Quoted passage:
Battle of Britain 'never forgotten'

Published Monday September 13th, 2010



Outcome of war hinged on the first significant air battle in history

By James Foster
Times & Transcript Staff




Seventy years is a long time to remember, but military veterans and serving members of all branches of Canada's armed forces vow the Battle of Britain will never be forgotten.



RON WARD/TIMES & TRANSCRIPT

Dieppe Military Veteran's Association Battle of Britain ceremony took place yesterday afternoon at the J. Laurie Cormier P.O.W. Park. Here, Romeo Bourgeois lays a wreath in memory of the historic event.




RON WARD/TIMES & TRANSCRIPT

Pilot Mike Woodfield does one of his passes in a F86 Hawk One by Vintage Aircraft.



The first significant battle in history to be fought entirely in the skies literally turned the tide of the Second World War, holding off a Nazi invasion of Great Britain despite the pilots being undermanned, undergunned and having about one-quarter the number of aircraft of the invading Luftwaffe.

The 70th anniversary of the battle was marked in both Moncton and Dieppe yesterday, with the crowd at the latter city swelled by a triple flypast by a classic F86 Sabre fighter jet, clad in the striking golden livery of the famed Golden Hawks military aerobatics team, the forerunners to today's world-renown Snowbirds.

Much pomp but also sombre reflection dominated both cities' ceremonies, which served as a good history lesson for those too young to appreciate how, between July and September of 1940, the fate of the free world hung on the abilities of allied pilots, short in numbers and even shorter on training, many of whom earned their wings at what is now the Greater Moncton International Airport and the Moncton Flight College, which was a significant training grounds for new wartime pilots.

The Dieppe ceremony was held right across the street from the airport and college, at the J.-Laurie-Cormier POW Park on Champlain Street, among the very homes that were built to house the trainees and their instructors in the Lakeburn section of the city.

"It's something very special to commemorate this date in this space," Mayor Jean LeBlanc noted.

Dieppe Military Veterans' Association president Nils Liljemark recalled how Hitler had planned to invade Great Britain on his march eastward across Europe and had amassed an air fleet unmatched in the world, whose mission it was to soften British resistance to the coming onslaught by 160,000 German ground troops.

Somehow, the British air warriors, their numbers boosted by about 100 Canadians, repelled the supposedly far superior and certainly far more numerous Luftwaffe.

"At the end of the day," master of ceremonies of the Moncton commemoration MWO (Ret.) Peter Hamm said at the Victoria Park cenotaph, "Hitler realized that an invasion of Britain was impossible.

Given request 1:
Summarize the Battle of Britain article in two sentences.
Given request 2:
Print the part of the article that opens with the words containing "Outcome of war" and closes with "never be forgotten.".
Rely only on the article itself.

Supplied information:

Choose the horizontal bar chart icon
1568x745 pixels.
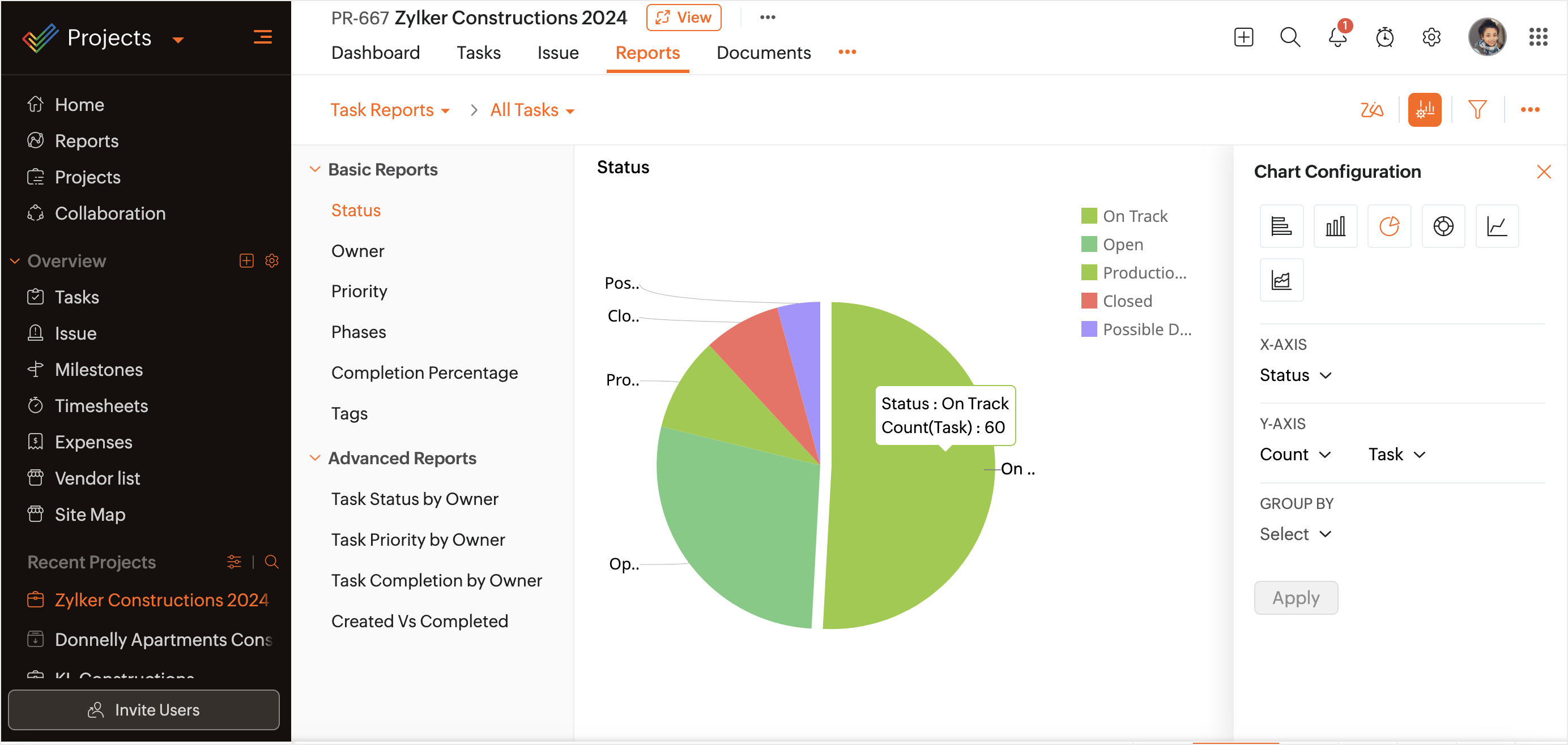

Expected output 1:
Moncton and Dieppe marked the 70th anniversary of the Battle of Britain, the first significant battle fought entirely in the skies, and veterans and serving members of Canada's armed forces vowed it will never be forgotten. The Dieppe ceremony took place across the street from the airport and flight college where many allied pilots trained, and a classic F86 Sabre in Golden Hawks livery flew past three times.

Expected output 2:
Outcome of war hinged on the first significant air battle in history

By James Foster
Times & Transcript Staff




Seventy years is a long time to remember, but military veterans and serving members of all branches of Canada's armed forces vow the Battle of Britain will never be forgotten.